- AIM OF THE TASK
Begin at the line containing "The height and" in the records below, end at the line containing "the 1gb.bin download", and retype each line in that span exactly. No other line and no image should appear.

- EXERCISE MATERIAL
------------
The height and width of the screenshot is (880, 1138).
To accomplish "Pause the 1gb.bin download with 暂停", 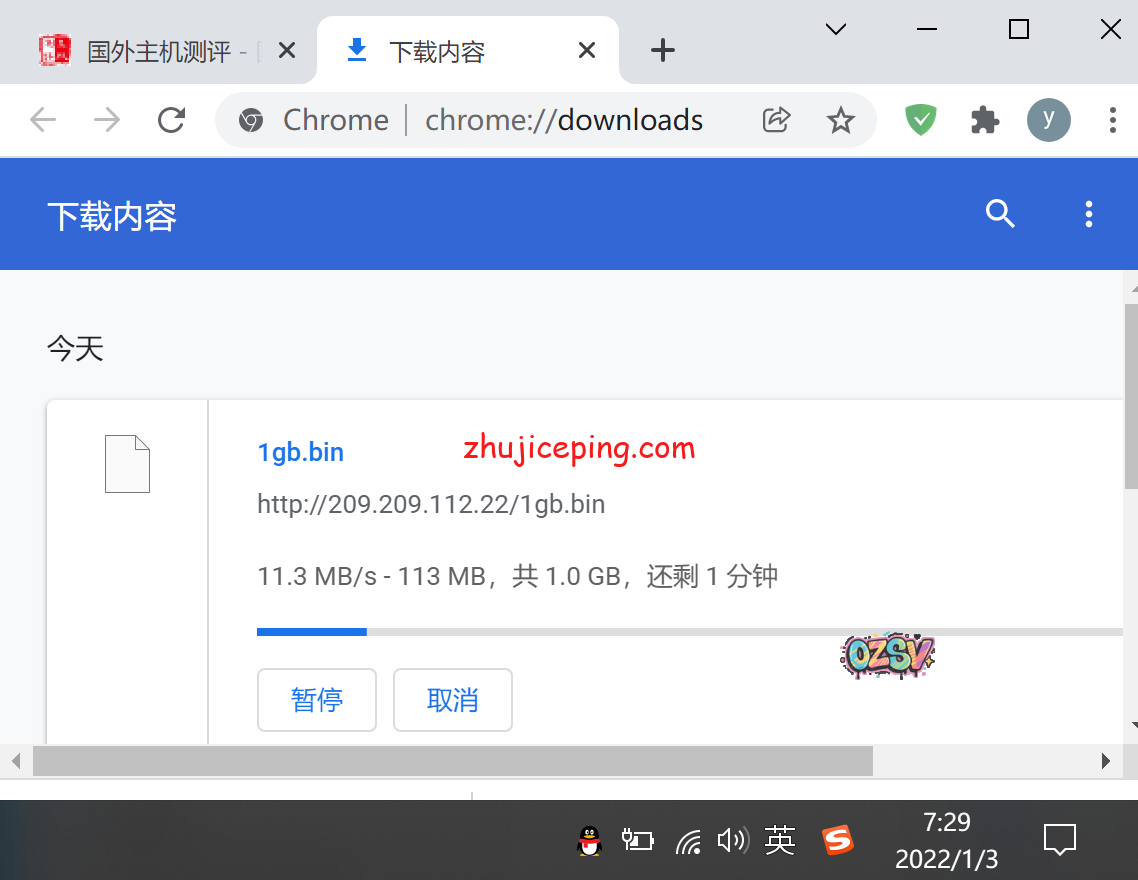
------------
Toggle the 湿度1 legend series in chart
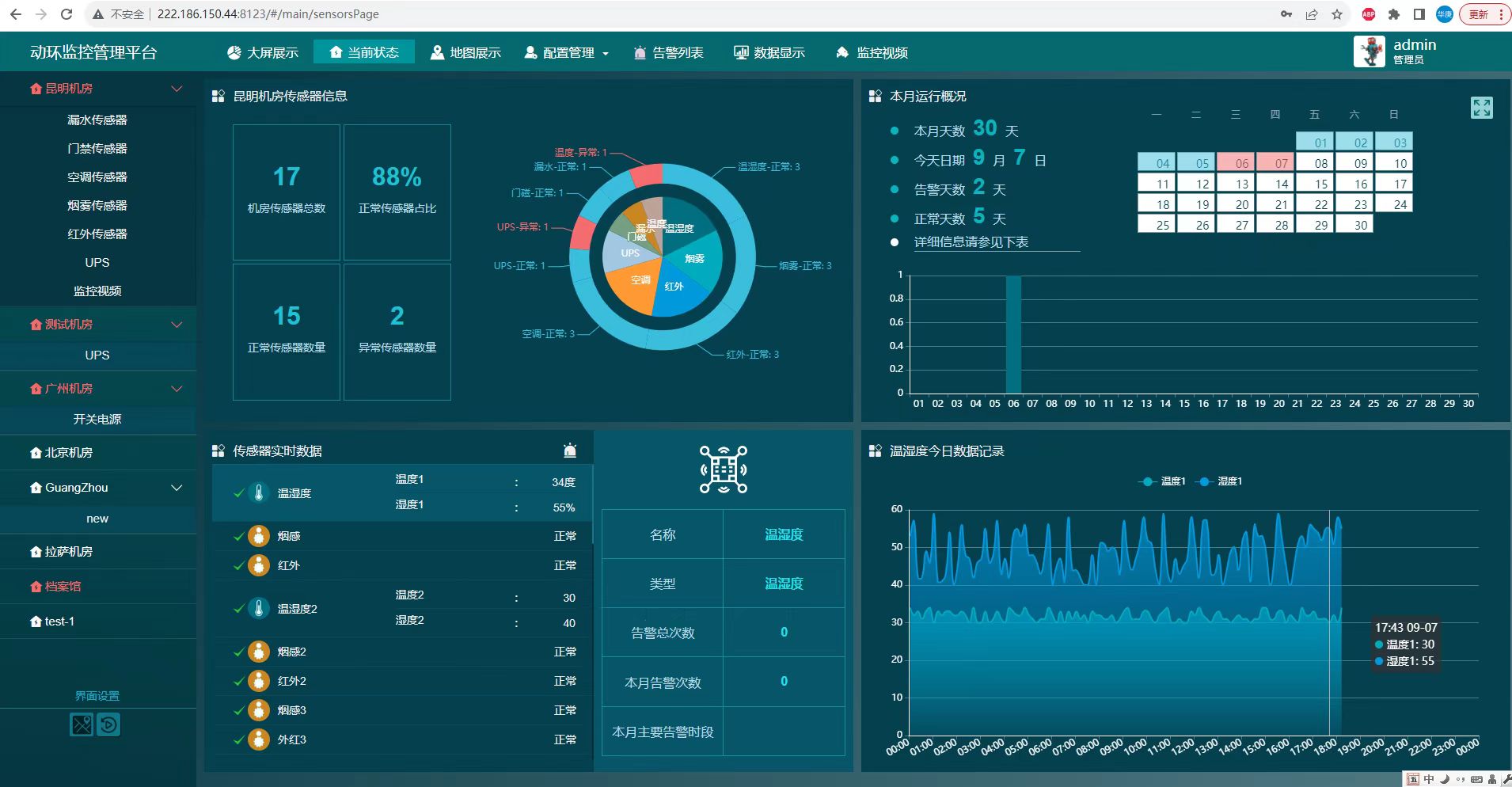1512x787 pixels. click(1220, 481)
------------
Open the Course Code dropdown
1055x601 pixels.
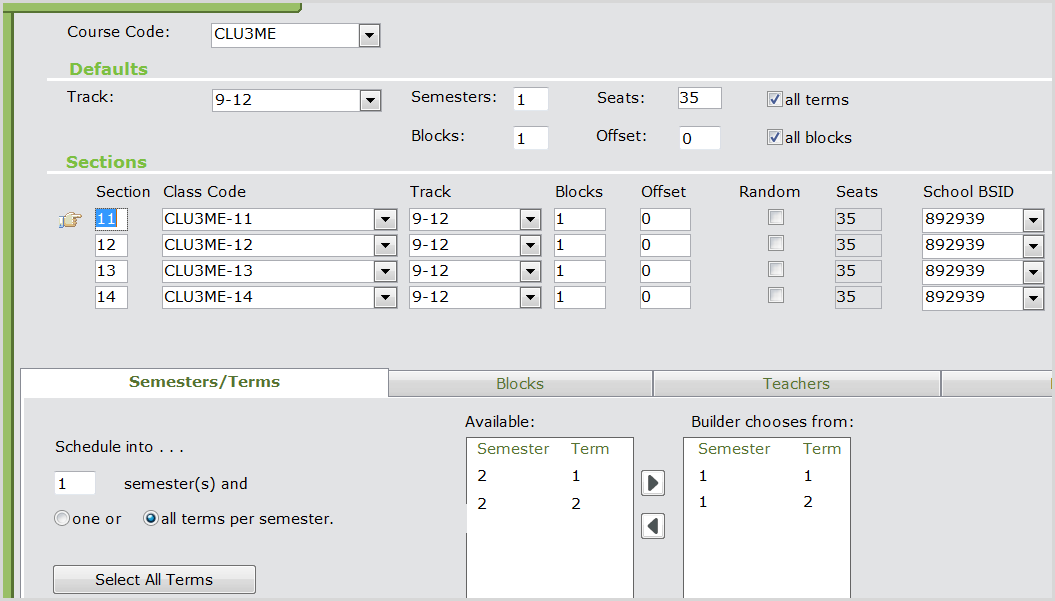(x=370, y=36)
------------
- RESPONSE
The height and width of the screenshot is (880, 1138).
To accomplish "Pause the 1gb.bin download with 暂停", 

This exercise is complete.